APEC 08 is over...

it came and went so fast that i didnt have time to even think about it and now i'm back to my office.

humbly i say that i was not stressed about it.
in fact, i feel really alive about it.
it was tiring but i was alive.
i like being able to 'solve' the queries that came to my table.
it was like a challenge for myself and each time i'm able to come up with the answers, i feel like a great accomplishment. even if it was just a small thing. i felt useful.

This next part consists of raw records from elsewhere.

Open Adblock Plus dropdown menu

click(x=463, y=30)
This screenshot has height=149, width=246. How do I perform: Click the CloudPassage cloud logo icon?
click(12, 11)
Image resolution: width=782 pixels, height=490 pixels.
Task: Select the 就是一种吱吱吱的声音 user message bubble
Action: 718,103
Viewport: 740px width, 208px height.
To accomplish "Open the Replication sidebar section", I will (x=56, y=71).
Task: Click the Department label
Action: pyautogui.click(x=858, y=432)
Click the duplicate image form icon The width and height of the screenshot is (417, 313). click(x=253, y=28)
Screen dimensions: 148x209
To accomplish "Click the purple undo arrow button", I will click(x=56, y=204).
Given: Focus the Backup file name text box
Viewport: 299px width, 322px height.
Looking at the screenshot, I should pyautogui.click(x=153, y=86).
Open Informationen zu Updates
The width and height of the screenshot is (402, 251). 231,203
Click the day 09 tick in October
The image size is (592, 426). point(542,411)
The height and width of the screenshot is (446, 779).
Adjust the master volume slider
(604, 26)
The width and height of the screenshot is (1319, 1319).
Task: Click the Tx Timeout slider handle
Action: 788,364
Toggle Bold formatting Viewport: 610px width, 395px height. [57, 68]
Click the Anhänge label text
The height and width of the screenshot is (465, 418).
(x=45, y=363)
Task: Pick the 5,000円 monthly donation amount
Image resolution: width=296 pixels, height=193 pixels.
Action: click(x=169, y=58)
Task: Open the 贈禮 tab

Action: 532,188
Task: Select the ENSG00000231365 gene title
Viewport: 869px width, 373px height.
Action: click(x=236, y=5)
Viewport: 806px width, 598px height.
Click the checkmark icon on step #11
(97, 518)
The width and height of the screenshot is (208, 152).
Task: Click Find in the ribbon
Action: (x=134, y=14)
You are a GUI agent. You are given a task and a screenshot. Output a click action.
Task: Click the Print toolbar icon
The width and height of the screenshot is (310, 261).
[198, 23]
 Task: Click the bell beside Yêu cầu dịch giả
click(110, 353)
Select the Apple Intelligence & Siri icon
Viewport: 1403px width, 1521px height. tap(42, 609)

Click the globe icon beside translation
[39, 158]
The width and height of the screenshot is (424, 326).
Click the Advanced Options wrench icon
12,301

yesterday, i watched 'devil wears prada' and as i was looking at anna hathaway, in the movie, able to understand the boss and able to do what the boss demanded, i felt like that was how i felt for the past 3 days. it was tiring but it was like i feel useful and not 'stupid.' i'm not bragging about myself but i know that it's god's grace that ENABLED me. i could still smile and take on more because i know that it's all god's business and god's people and god's conference and god's brought them all here... well, he must have a blueprint for all of it.

i just hope that i made Him proud.

3 comments:

Jasmine said...

Sharon!! What you said to me today is exactly like what you write! Did you memorize it or something? Haha.

And you changed my link liao!! please can I be sweet fragrance, Jasmine again instead of through Jasmine's eyes? =( I not sweet already izzit.

summerarctic said...

i didnt memorise it but more like something that's lodge in me... hehe...

Shawn Kong said...

Yea, great job.

Not only you were calm, you were calmly excellent! :) GREAT JOB!